Plotting timestep vs action function
NC25 opened this issue · 2 comments
Hello,
I implemented and trained my PPO for a discrete action space.
env = gym.make('fishing-v0')
model = PPO2(MlpPolicy, env , verbose=2)
model.learn(total_timesteps=100
Now, I am trying to plot a graph that shows timesteps v action so I can see what my model performs
def step():
obs = env.reset()
for i in range(100):
action, _states = model.predict(obs)
obs, rewards, dones, info = env.step(action)
env.render()
y = []
y.extend(action)
return y
step()
x = np.linspace(0, 100, 100)
fig, ax = plt.subplots() # Create a figure and an axes.
ax.plot(x, y, label='linear')
But I get an error that the object is not iterable
I was trying to get y to be a list with 100 reward values so the function can be iterable, but the error shows that it is not the case
I wondering if there was another way so I could plot timestep vs action.

- [SUPPLIED MATERIAL]

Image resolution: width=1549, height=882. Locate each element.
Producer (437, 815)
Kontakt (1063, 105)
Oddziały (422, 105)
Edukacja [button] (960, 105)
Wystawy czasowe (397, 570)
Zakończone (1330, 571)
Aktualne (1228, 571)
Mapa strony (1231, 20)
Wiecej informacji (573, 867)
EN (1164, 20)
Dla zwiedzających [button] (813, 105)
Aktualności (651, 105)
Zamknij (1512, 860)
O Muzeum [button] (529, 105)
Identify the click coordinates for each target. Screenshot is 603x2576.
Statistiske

- [WRITTEN INSTRUCTION]
In the issue about plotting timesteps against actions, which environment name is passed to gym.make?

- [WRITTEN RESPONSE]
'fishing-v0'